# TASKS TO PERFORM:
A. Print the passage of the story about Damien and the note from "When we got" to "on the note.".
B. In the story about Damien and the note, what class was the narrator walking to when Damien offered a high five in the hall?
C. Write the next part of the story about Damien and the note, picking up after its final sentence.

I remember being so super excited because I had developed a crush on a new guy. He was SO smart, SO funny, and to top it all off, SO popular. I thought he was attainable.
I remember vividly the day I decided that I would finally confide my crush in my new best friend, Kelsey. On my way to Biology, I had passed Damien in the hall. He stuck his hand out for a high five. I returned it, but instead of just a handclap, he grabbed my hand and kind of pulled around so we were facing each other again. He didn’t let go of my hand for a couple seconds. We both laughed and continued on to our classes.
I was grateful for the movie that day, because I had a very long, very detailed note to write. The high five in the hall way made me so happy that I was able to ignore Matt throwing bits of paper and pencil shavings into my hair.
And so I dove into the note explaining in great, all be it, exaggerated, detail my run in with Damien. I expressed how magic the moment when our hands touched was and how I just knew that we would be together forever and get married and have six babies and live in a giant house with a boat and an elephant in the back yard… just ridiculousness. I knew I was being crazy, but it was all in fun. I knew she would understand that I was just completely and utterly twitterpated.
So I gave her the note as we were walking to our next class. I warned her to read it quickly, however, because he was in our next class. She told me I was being ridiculous and it wasn’t like he was going to take it or anything. Can you sense the foreshadowing?
When we got in the class room, Damien came over to talk to us. “Kelsey, what are you reading?” He asked half interested half not.
“Just a note, Damien. Go away.” She said keeping her attention focused on the note.
“Well… can I read it?” At this point I interjected and I so wish I had just kept my mouth closed.
“Ha! No. Definitely not.” Of course that sparked his interest.
“Why not? What do you have to hide from me?” He asked trying to sneak it from Kelsey’s hand.
“Damien. I’m serious. Don’t.” So then he had to have it. He snatched it from Kelsey’s hand. I gave it my best effort. I chased him all over the room pleading with him to give it back. So then he ventured somewhere he knew I could never follow. He ran out the door and into the boys’ bathroom. I knew I was doomed. I walked dejectedly back into the class room and took my seat. My friend asked me what happened and I just shook my head and sat down. Damien came back a couple minutes later, handed me my note and said, “I can’t read cursive.” And sat down. I knew he was lying. I was mortified.

# THE DATA:

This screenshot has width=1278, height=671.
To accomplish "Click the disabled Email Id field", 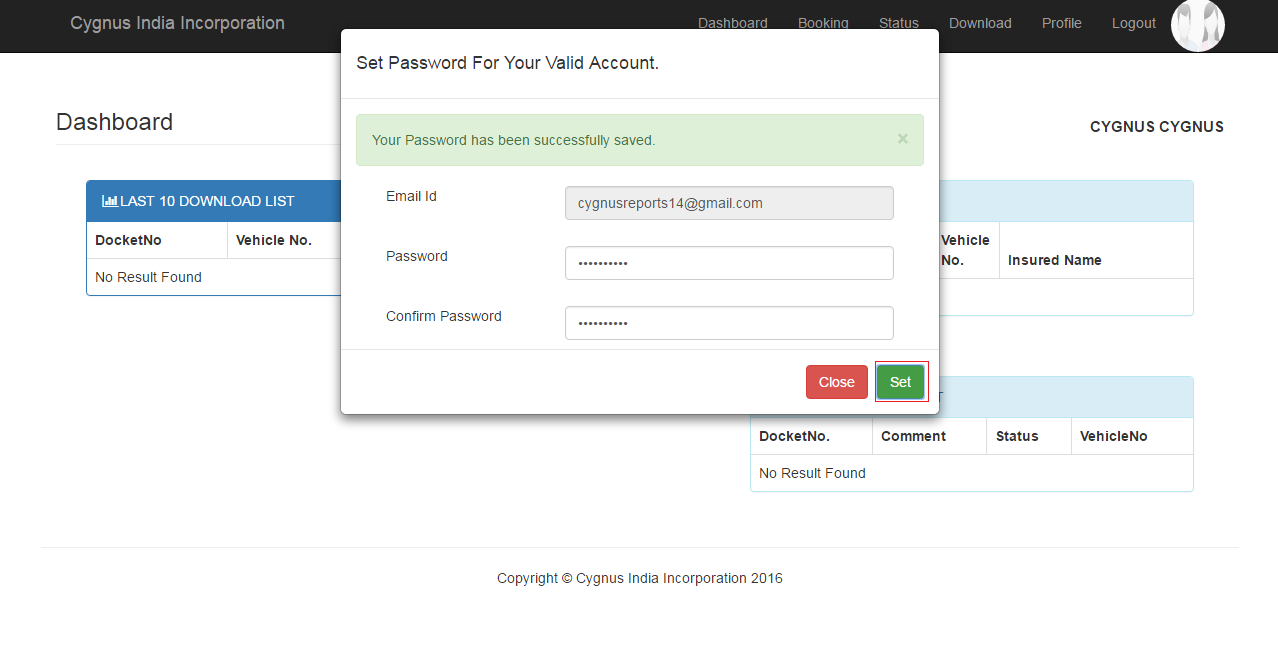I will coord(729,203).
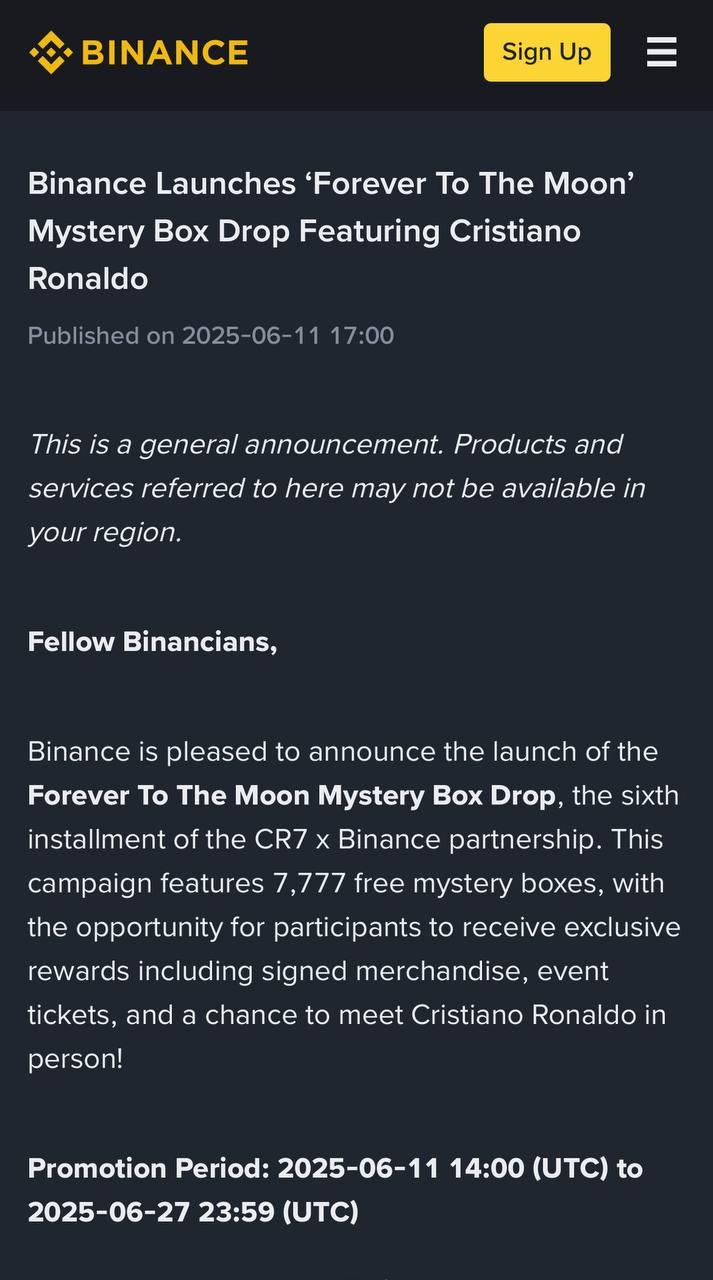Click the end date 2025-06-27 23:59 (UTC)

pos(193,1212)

# ANSWERS TO THE PROBLEMS:
A.
When we got in the class room, Damien came over to talk to us. “Kelsey, what are you reading?” He asked half interested half not.
“Just a note, Damien. Go away.” She said keeping her attention focused on the note.

B. Biology

C.
A couple days later, my friend Summer came up to me at lunch. She explained that Damien had been talking about the note in her class. She said that he said he couldn’t read cursive but that he actually read everything. He just didn’t know what to say.
I was even more mortified that he was talking to people about it. I knew my days of coolness were over if they even ever really began… 

Matt

Boy number 12: Matt. He was your typical high school jock. Every girl had a crush on him. Literally every single girl. He was so handsome. He holds the record at Mountain View High School for most girls kissed in a week. (36) He was a pig, but a handsome pig.
We had English together in 8th grade. I was the obnoxious girl that asked a lot of questions and yelled out what I thought were funny comments. I was sassy and, at times, a bit belligerent. I don’t remember much about him being in that class with me. I think that’s mostly because he was so far out of my league that I knew better than to try.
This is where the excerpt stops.